[PATCH RFC v1 1/9] KVM: Introduce pinning flag to hva_to_pfn*

From: Nikunj A Dadhania <nikunj@amd.com>
To: Paolo Bonzini <pbonzini@redhat.com>
Cc: Sean Christopherson <seanjc@google.com>,
	Vitaly Kuznetsov <vkuznets@redhat.com>,
	Wanpeng Li <wanpengli@tencent.com>,
	Jim Mattson <jmattson@google.com>, Joerg Roedel <joro@8bytes.org>,
	Brijesh Singh <brijesh.singh@amd.com>,
	Tom Lendacky <thomas.lendacky@amd.com>,
	Peter Gonda <pgonda@google.com>, Bharata B Rao <bharata@amd.com>,
	"Maciej S . Szmigiero" <mail@maciej.szmigiero.name>,
	Mingwei Zhang <mizhang@google.com>,
	"David Hildenbrand" <david@redhat.com>, <kvm@vger.kernel.org>,
	<linux-kernel@vger.kernel.org>,
	Nikunj A Dadhania <nikunj@amd.com>
Subject: [PATCH RFC v1 1/9] KVM: Introduce pinning flag to hva_to_pfn*
Date: Tue, 8 Mar 2022 10:08:49 +0530	[thread overview]
Message-ID: <20220308043857.13652-2-nikunj@amd.com> (raw)
In-Reply-To: <20220308043857.13652-1-nikunj@amd.com>

KVM allocates pages with get_user_pages_* (that use FOLL_GET). For
long term pinning of guest pages pin_user_pages_* (that use FOLL_PIN)
need to be used. Add a flag to hva_to_pfn* to allocate pinned pages
when the memslot represents encrypted memory.

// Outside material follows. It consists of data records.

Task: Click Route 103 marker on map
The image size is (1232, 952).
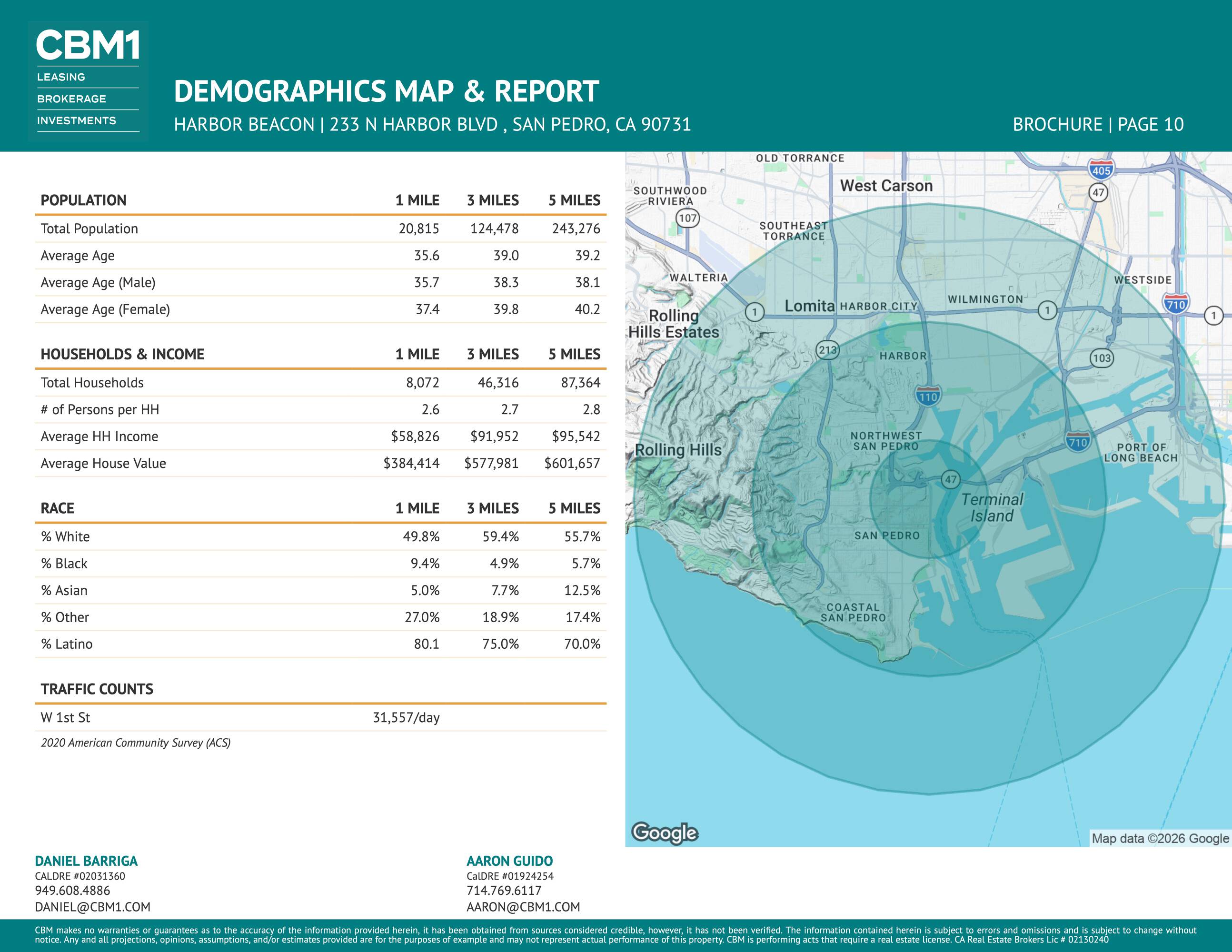Action: point(1101,357)
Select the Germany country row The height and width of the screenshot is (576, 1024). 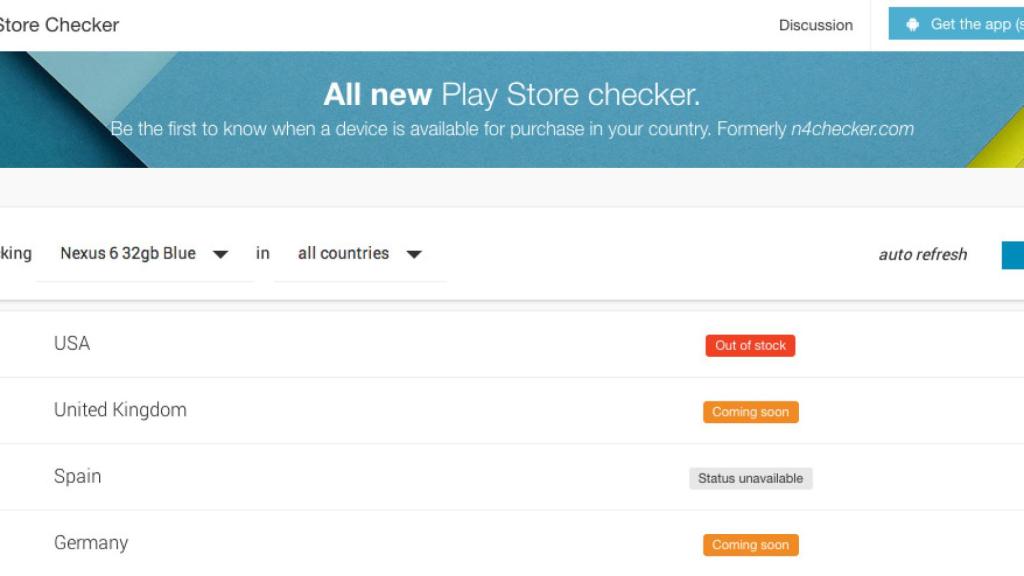click(x=91, y=543)
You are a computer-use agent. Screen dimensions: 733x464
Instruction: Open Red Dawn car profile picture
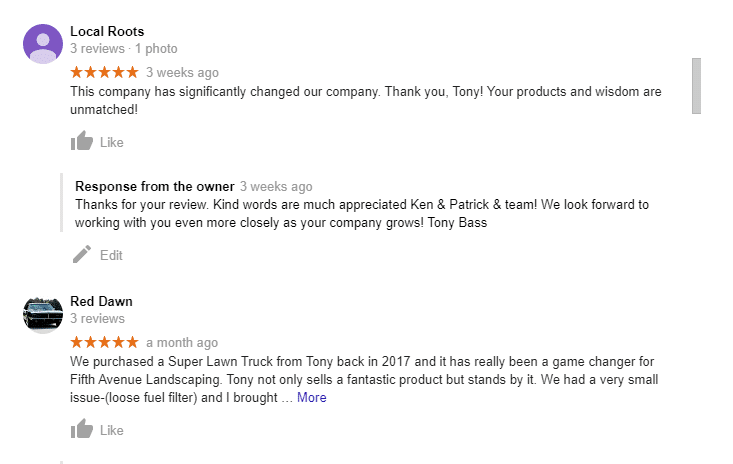click(43, 314)
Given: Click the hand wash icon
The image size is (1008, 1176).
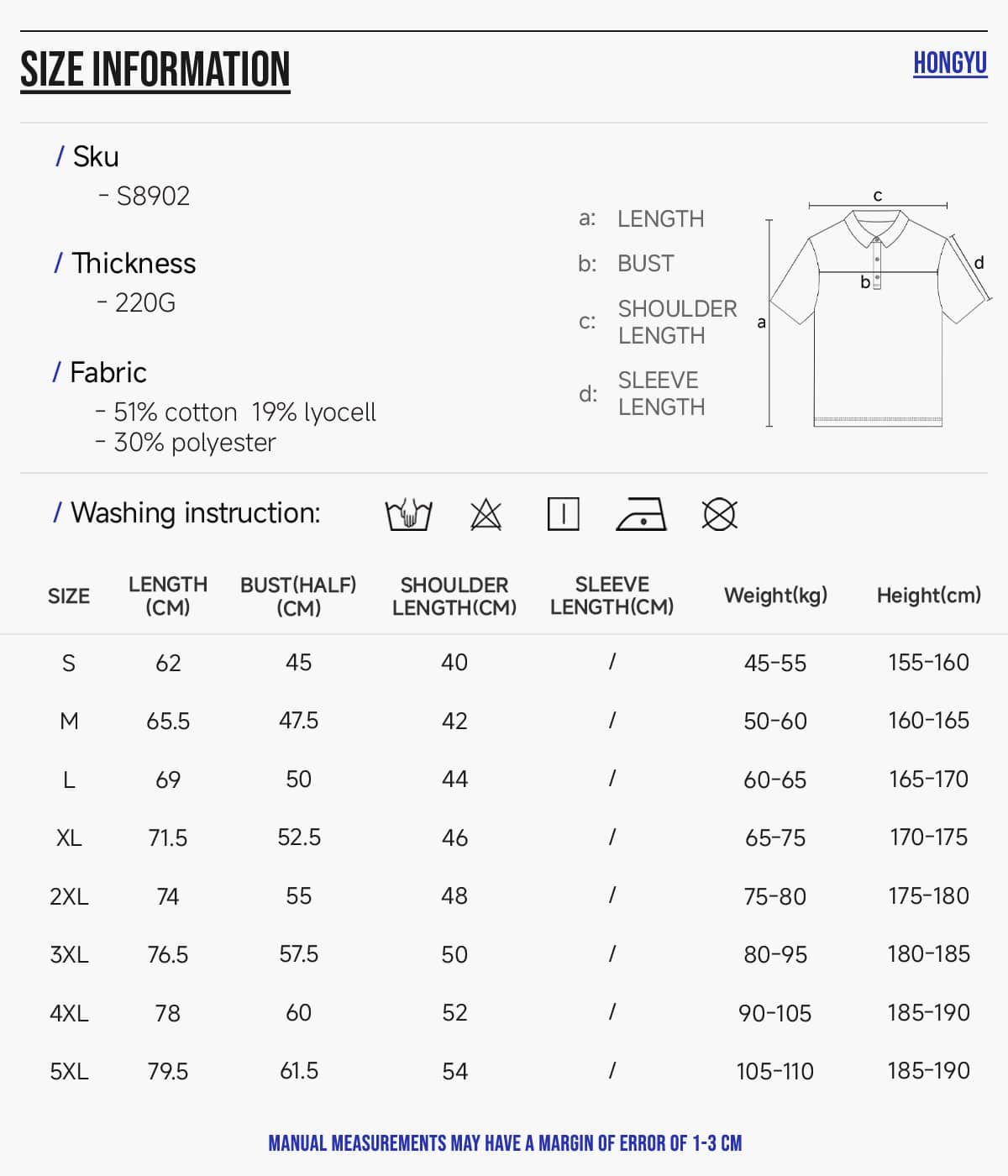Looking at the screenshot, I should 408,514.

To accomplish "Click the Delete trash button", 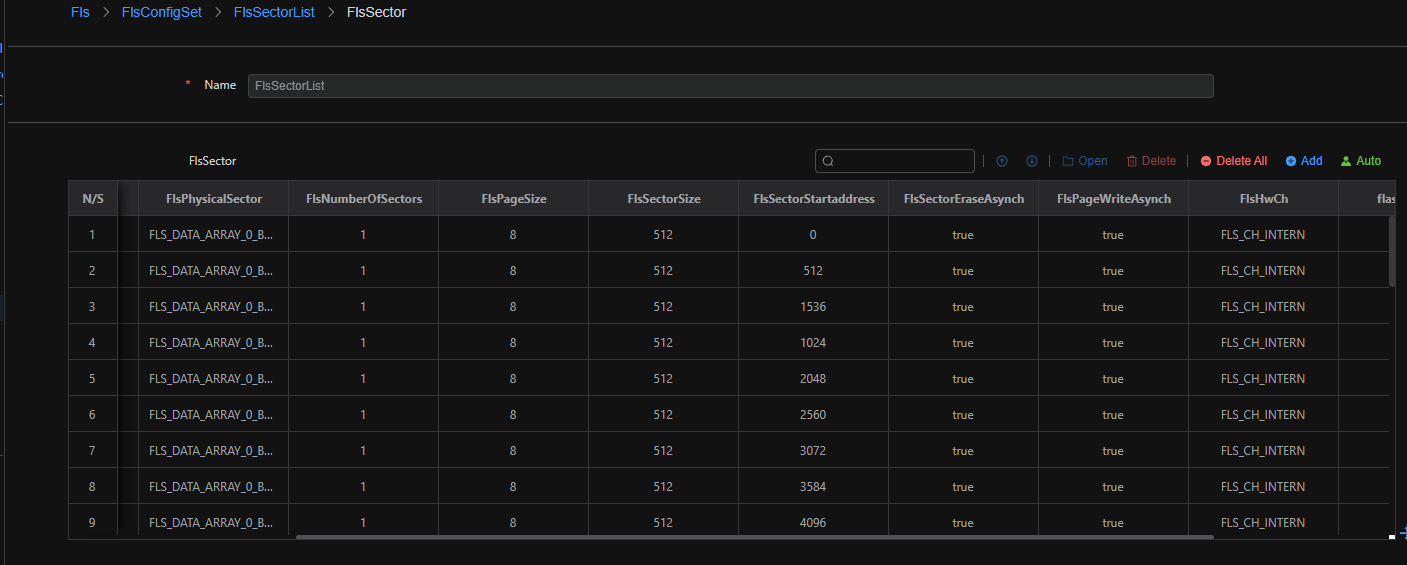I will (1151, 161).
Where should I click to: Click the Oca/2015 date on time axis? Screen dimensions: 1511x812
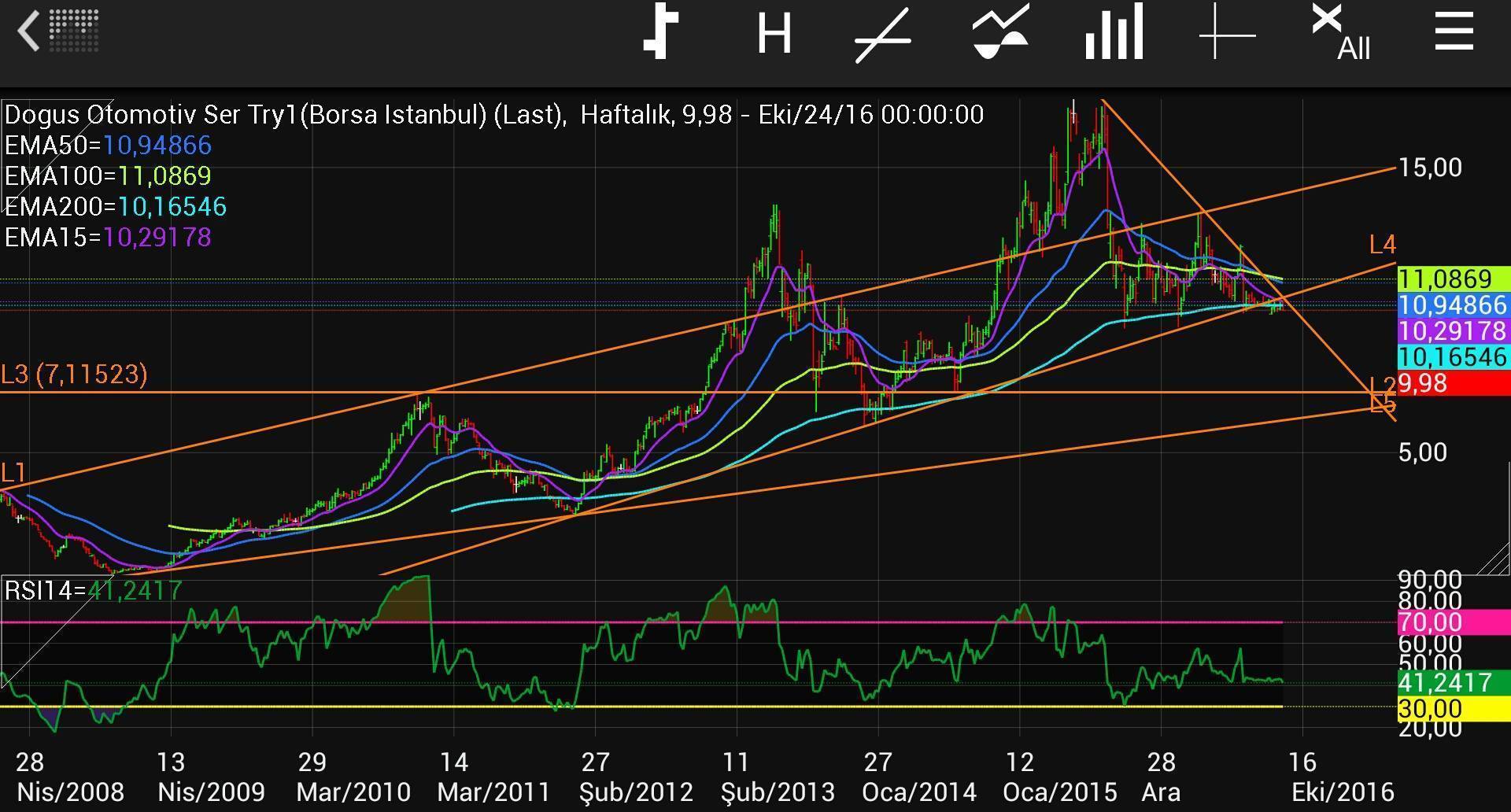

Suggested-by: David Hildenbrand <david@redhat.com>
Signed-off-by: Nikunj A Dadhania <nikunj@amd.com>
---
 include/linux/kvm_host.h |  6 ++++
 virt/kvm/kvm_main.c      | 63 ++++++++++++++++++++++++++++++----------
 virt/kvm/kvm_mm.h        |  2 +-
 virt/kvm/pfncache.c      |  2 +-
 4 files changed, 56 insertions(+), 17 deletions(-)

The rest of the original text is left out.